Un billet précédent traitait de l’évolution des IHM, et introduisait la notion de surface de contact sans la définir clairement. C’est l’objet de ce post.

Surface d’engagement d’un service et surface de contact

On définit la surface d’engagement avec un service comme la surface géographique à partir de laquelle il est possible d’engager une interaction avec ce service. Elle est égale à la somme des surfaces d’engagement avec un point d’entrée à ce service.

Le service postal permet de poster des lettres. Un point d’entrée à ce service est donc la boite aux lettres. La surface d’engagement d’une boite aux lettres est la surface qui lui fait face et à partir de laquelle il est possible de glisser une lettre à l’intérieur, soit un demi-disque d’une cinquantaine de centimètre de rayon. La surface d’engagement avec le service postal est donc la somme de ces surfaces d’engagement avec des boites aux lettres.

Les IHM étant un point d’entrée vers différent services, on peut appliquer aux interfaces la définition de surface d’engagement.

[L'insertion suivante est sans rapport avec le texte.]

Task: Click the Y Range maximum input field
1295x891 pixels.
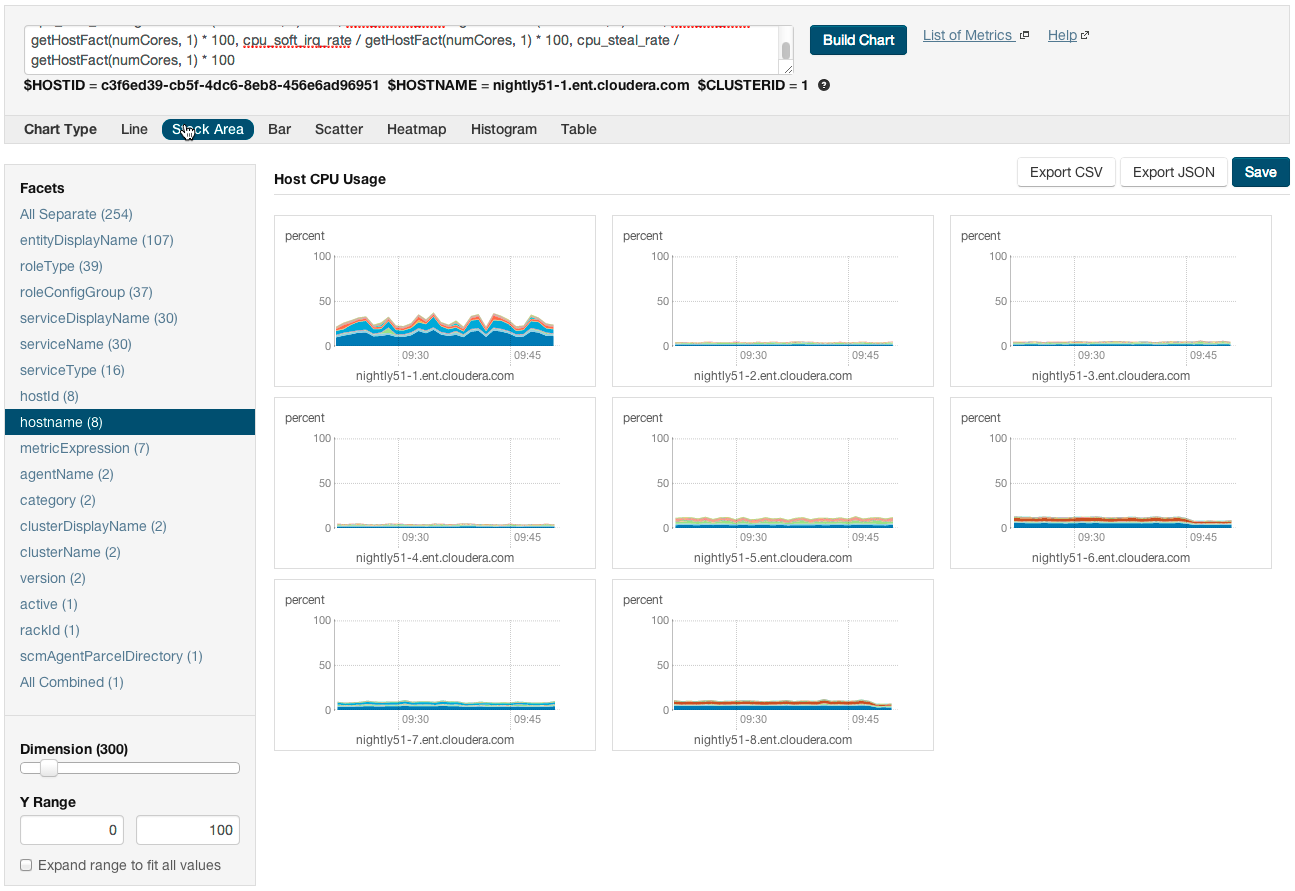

On définit ensuite la surface de contact comme la somme des surfaces d’engagement avec des interfaces. Chez moi ma surface de contact homme-machine est ainsi la somme des surfaces d’engagement avec ma TV, mon téléphone fixe, mon mobile, mon ordinateur,…

Plus simplement : la surface de contact est d’autant plus grande qu’un grand nombre d’objet de notre environnement servent de point d’entrée à un service.

Trace d’une interface

On définit la trace d’une interface comme l’intersection de la trajectoire d’un individu avec la surface d’engagement cette interface.

La figure suivante représente deux cas de figure : le cas où un individu n’a accès qu’à des téléphones fixes, et celui où il a sur lui un téléphone mobile. Dans le premier cas l’individu dispose d’autant de traces que de téléphones fixes, chacune étant de faible mesure. Dans le second cas l’individu dispose d’une unique et longue trace qui s’explique par le fait que le téléphone mobile étant « embarqué » par l’utilisateur celui-ci se trouve en permanence à l’intérieur de sa surface d’engagement.

Trace

Plus simplement : la trace d’une interface est d’autant plus grande que le temps pendant lequel son utilisateur est susceptible d’engager une interaction avec elle est grand.

Internalisation et externalisation de fonctions

Un ancien post se faisait l’écho d’une conférence où Michel Serres discourait entre autres sur l’externalisation des fonctions humaines au travers des outils. L’évolution des IHM envisagée dans le billet mentionné au début de cet article consistait en un aller-retour entre embarquement et stationnarité des fonctions de l’interface, c’est-à-dire entre internalisation et externalisation, deux processus dont cet autre billet pointait les limites : l’internalisation « alourdit » l’utilisateur, et l’externalisation « alourdit » l’environnement.

L’utilisation des notions de trace et de surface de contact permet de donner une nouvelle perspective au processus d’évolution des IHM.

Surface de contact vs Trace

Les interfaces mobiles augmentent la trace moyenne du fait qu’elles accompagnent les utilisateurs. Cependant elles ne font pas véritablement augmenter la surface de contact : au lieu d’interagir avec un terminal fixe celui-ci est mobile, le nombre de point d’entrée est donc le même. Cependant la mobilité ne permet pas et ne se contente pas d’une transposition des services « fixes », les terminaux mobiles ont donc généralement des usages différents de leurs ancêtres fixes et ne se substituent pas à eux.

Les interfaces pervasives vont permettre à une multitude d’objets de notre environnement d’intégrer une interface et devenir ainsi des points d’accès à des services particuliers. Ces objets n’ont pas vocation à nous accompagner ce qui tendra à diminuer la trace moyenne des IHM.

Les interfaces neurales permettront d’organiser la fusion du monde physique et du monde informationnel, faisant ainsi de chaque objet une poignée (« handle ») reconfigurable. Par ailleurs ces interfaces directement associées à l’individu auront, comme aujourd’hui les interfaces mobiles, une trace importante.